La parole confisquée
Or qu’observe-t-on en parcourant les articles de presse parus sur le monde carcéral ? D’abord un angle mort au centre de l’intense circulation d’informations : la parole des détenu·e·s, celle-là même que Michel Foucault avait voulu faire entendre, est absente. Personne ou presque pour recueillir leurs témoignages, leurs points de vues, leurs demandes ou leurs propositions. Pourtant ces femmes et ces hommes (surtout) ne se définissent pas que par leur délit. Tous, et de loin, ne sont pas des « criminels » ou des « psychopathes ». Ce sont aussi des personnes malades ou en bonne santé, des jeunes et des plus vieux (bientôt aussi des mineurs), des pères et des mères, des fils et des filles qui ont des trajectoires faites de regrets et de projets. Bref des humains dont le passé et l’avenir ne se résument pas aux quatre murs de leur cellule.
Face aux micros tendus par les journalistes, on retrouve régulièrement des responsables politiques, des directions d’établissements ou de services pénitentiaires, des criminologues et autres spécialistes en histoire de la prison et de la peine, des avocats, des médecins et des psychiatres, des surveillants même, à travers leurs associations professionnelles. On pourrait s’attendre, dans ce contexte, à entendre la voix de travailleurs et travailleuses sociales. Eh bien non : très peu de prises de position et pratiquement pas de contributions au débat social sur les sanctions et leur sévérité, sur le sens de la peine et l’objectif de réhabilitation, sur les dangers d’une approche « actuarielle » [2] en matière pénale, sur l’illusion du risque zéro, par exemple… Certes ces professionnels sont tenus au devoir de réserve. Mais leur place entre dedans et dehors, leur rôle dans le maintien de liens entre les détenus et leurs proches, leur connaissance de la situation fondée sur la construction de liens personnels et sur une posture d’aide n’en font-ils pas, au même titre que les autres acteurs de la « scène carcérale », des experts de la prison et de ce qu’elle fait aux personnes détenues ?
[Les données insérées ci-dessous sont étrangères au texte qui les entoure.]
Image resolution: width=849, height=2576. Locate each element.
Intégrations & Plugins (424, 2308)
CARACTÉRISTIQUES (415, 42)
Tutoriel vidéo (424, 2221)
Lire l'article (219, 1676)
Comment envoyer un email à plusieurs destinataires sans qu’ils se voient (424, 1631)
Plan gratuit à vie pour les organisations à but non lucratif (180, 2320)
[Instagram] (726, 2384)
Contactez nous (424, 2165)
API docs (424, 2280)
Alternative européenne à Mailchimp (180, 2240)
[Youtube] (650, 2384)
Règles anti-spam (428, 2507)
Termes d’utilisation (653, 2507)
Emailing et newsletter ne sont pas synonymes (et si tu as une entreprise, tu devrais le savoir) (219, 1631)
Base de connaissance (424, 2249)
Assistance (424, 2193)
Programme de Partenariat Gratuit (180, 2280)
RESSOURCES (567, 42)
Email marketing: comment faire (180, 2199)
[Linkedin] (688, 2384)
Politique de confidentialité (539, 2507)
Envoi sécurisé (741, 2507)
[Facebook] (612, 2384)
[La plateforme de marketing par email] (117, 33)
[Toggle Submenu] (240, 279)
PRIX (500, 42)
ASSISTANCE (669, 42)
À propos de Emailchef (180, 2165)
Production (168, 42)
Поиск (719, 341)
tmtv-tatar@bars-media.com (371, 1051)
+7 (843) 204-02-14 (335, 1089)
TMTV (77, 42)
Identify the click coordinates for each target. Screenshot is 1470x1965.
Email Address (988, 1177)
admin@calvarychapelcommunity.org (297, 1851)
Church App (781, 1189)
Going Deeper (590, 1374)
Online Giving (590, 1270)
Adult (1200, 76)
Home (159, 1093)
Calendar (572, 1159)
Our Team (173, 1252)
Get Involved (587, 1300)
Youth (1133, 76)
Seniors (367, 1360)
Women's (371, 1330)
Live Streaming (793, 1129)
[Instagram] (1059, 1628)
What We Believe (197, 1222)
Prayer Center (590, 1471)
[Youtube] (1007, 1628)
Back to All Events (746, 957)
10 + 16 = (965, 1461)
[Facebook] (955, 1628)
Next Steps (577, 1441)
C’est pour leur permettre de se parler, de s’entendre, de se questionner et de chercher ensemble des pistes et des réponses aux nombreuses questions que pose la prison aujourd’hui que la Haute école de travail social · EESP a voulu se joindre à la série de manifestations organisées à l’initiative du Groupe Infoprisons durant la deuxième quinzaine de mars à Lausanne sous le titre « FOUCAULT La prison aujourd’hui » [3].
Le non-jugement et la déontologie
Le 26 mars une soirée à l’EESP intitulée « Dedans-dehors : prison et travail social » [4] sera consacrée au rôle du travail social dans et face à la prison. Quels liens les professionnel·le·s du social peuvent-ils maintenir ou tisser entre les personnes détenues et leur famille, leur réseau social, leur lieu de vie à l’extérieur et leurs (futurs) employeurs ? Quel apport chacun des métiers traditionnels du travail social (service social, éducation sociale, animation socioculturelle) peut-il offrir aux détenu·e·s et à leurs proches, voire à leurs victimes, dans le cadre de la peine et de la réinsertion ? Quel point de vue peuvent-ils adopter et quelles observations peuvent-ils transmettre aux autres « experts » du monde carcéral mentionnés plus haut ?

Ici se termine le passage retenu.